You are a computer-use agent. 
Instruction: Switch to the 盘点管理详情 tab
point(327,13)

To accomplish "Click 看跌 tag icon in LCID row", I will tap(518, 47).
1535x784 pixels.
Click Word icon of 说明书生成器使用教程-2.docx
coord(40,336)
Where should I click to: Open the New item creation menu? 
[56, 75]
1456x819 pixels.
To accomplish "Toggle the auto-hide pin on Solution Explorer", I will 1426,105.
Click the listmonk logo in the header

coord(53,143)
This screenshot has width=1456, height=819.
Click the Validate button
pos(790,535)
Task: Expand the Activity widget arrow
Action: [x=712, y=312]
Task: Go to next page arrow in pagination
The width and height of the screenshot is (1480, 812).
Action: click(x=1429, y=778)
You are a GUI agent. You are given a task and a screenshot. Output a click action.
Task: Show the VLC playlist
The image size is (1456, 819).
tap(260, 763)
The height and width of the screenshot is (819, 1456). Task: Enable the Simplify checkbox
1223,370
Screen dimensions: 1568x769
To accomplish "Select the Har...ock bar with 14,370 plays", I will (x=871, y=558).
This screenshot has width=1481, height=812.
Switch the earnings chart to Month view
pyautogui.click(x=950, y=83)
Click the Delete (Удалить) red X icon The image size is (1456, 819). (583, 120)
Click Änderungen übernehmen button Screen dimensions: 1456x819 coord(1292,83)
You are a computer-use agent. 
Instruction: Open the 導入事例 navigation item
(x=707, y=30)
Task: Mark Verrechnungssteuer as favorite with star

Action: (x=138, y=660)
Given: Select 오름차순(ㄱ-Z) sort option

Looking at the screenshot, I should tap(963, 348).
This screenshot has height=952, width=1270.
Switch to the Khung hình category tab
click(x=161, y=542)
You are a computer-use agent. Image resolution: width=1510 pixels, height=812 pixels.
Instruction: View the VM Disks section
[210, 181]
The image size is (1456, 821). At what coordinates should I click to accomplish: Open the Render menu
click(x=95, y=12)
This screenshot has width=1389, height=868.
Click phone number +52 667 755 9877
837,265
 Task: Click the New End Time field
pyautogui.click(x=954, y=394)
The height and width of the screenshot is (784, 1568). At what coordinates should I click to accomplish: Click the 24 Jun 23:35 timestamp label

■ ■ ■ ■ ■ ■ ■

● TASK TO CARRY OUT: Word for word, restate the lines of the data above that fall between the line holding "1535x784 pixels." and the line holding "Task: Go to next page arrow in pagination", inclusive, and no other lines.

● EXERCISE OUTPUT:
1535x784 pixels.
Click Word icon of 说明书生成器使用教程-2.docx
coord(40,336)
Where should I click to: Open the New item creation menu? 
[56, 75]
1456x819 pixels.
To accomplish "Toggle the auto-hide pin on Solution Explorer", I will 1426,105.
Click the listmonk logo in the header

coord(53,143)
This screenshot has width=1456, height=819.
Click the Validate button
pos(790,535)
Task: Expand the Activity widget arrow
Action: [x=712, y=312]
Task: Go to next page arrow in pagination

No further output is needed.